A DawnNews report says electric vehicles should be viewed as one element of climate action rather than a complete solution. It says the EV transition involves wider questions of minerals, water, economics and sustainability.

News Desk

News Desk

May 4, 2026

2 min read
Electric vehicles are only part of the climate solution, report says

ISLAMABAD: Electric vehicles are becoming a more prominent part of climate policy worldwide, but a report by DawnNews says they should not be seen as a simple or complete answer to the climate crisis.

The report examines whether EVs are as sustainable as they appear and says their environmental promise is tied to a wider and more complicated set of issues, including minerals, water use, economics and long-term sustainability.

Economist Ammar Habib Khan said EVs are part of a broader response rather than a standalone fix.

part of the solution, but not an overall policy intervention

The global shift towards electric mobility carries costs and opportunities that go beyond the clean image often associated with EVs. It says the transition involves questions about the extraction of minerals, the use of water, economic trade-offs and the overall sustainability of the systems that support electric transport.

The discussion was presented in DawnNews’ Front Seat to Climate Change, which explores what it describes as the real costs and opportunities behind the global EV transition.

The report places the EV debate within the wider context of Pakistan’s climate challenge. It says the country is facing increasingly severe effects of climate change and that the need to move from awareness to action has become more urgent.

It adds that Pakistan contributes only a small share to global emissions, yet remains among the countries most vulnerable to climate impacts.

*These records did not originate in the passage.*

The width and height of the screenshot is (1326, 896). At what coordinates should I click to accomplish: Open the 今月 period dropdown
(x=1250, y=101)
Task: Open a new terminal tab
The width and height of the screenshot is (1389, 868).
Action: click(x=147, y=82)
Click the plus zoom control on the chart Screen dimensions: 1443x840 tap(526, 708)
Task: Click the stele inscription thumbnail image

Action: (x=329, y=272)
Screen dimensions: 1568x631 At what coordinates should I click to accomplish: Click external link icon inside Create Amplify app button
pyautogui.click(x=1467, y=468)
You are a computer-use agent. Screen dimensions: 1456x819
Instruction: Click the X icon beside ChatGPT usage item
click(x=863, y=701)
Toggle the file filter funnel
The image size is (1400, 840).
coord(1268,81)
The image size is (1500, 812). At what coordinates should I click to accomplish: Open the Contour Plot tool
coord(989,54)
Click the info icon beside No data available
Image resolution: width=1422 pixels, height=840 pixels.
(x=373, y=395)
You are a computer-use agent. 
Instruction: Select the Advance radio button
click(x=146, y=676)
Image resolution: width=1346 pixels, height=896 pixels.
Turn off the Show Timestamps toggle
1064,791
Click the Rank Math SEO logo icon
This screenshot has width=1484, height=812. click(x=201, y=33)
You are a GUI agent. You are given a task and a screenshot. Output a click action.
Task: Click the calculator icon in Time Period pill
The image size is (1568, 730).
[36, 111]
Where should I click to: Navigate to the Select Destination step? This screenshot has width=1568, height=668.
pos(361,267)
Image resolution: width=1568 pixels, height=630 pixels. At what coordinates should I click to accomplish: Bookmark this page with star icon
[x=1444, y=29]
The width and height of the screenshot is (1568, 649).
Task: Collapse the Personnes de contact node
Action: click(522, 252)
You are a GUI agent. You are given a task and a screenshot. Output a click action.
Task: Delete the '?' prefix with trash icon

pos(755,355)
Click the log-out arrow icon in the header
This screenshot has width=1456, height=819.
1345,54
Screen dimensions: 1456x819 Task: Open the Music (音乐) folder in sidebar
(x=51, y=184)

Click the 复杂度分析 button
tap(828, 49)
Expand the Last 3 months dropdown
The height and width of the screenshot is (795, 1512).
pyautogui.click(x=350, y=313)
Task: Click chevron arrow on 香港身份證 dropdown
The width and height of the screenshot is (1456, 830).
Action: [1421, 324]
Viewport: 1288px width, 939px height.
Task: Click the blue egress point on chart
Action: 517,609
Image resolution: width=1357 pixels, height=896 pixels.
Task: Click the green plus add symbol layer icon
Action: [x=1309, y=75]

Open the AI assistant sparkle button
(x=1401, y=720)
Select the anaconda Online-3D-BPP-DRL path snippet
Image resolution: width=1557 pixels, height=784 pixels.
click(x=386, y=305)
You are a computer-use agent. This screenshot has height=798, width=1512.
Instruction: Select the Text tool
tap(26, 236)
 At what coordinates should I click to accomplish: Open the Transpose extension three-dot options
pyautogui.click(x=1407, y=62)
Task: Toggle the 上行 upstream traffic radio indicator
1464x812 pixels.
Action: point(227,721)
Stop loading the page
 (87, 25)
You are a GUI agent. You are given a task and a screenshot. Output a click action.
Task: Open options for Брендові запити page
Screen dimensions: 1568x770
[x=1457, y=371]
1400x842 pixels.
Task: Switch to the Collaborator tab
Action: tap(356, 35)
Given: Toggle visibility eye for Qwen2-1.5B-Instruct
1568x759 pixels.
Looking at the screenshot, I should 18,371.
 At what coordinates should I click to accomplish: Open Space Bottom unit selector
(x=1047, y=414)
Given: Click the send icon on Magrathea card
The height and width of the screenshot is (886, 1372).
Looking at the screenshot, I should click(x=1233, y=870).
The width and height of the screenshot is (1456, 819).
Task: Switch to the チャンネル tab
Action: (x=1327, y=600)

In that context, the report says there is a pressing need for responses that are coordinated, rooted in local realities and informed by global developments.

The report also highlights the upcoming Breathe Pakistan International Climate Change Conference 2026, scheduled for May 6 and 7. It says the event will bring together policymakers, experts and stakeholders from different sectors to discuss these overlapping challenges and consider the way forward.

The conference is intended to provide a forum for examining the intersecting dimensions of climate policy and response at a time when Pakistan is confronting the accelerating realities of climate change.

The report does not present electric vehicles as irrelevant to climate action. Instead, it frames them as one component of a larger policy conversation, stressing that climate planning must take into account the broader environmental and economic systems in which such technologies operate.

By focusing on the less visible dimensions of the EV transition, the report argues for a more grounded understanding of sustainability as governments and policymakers weigh future climate strategies.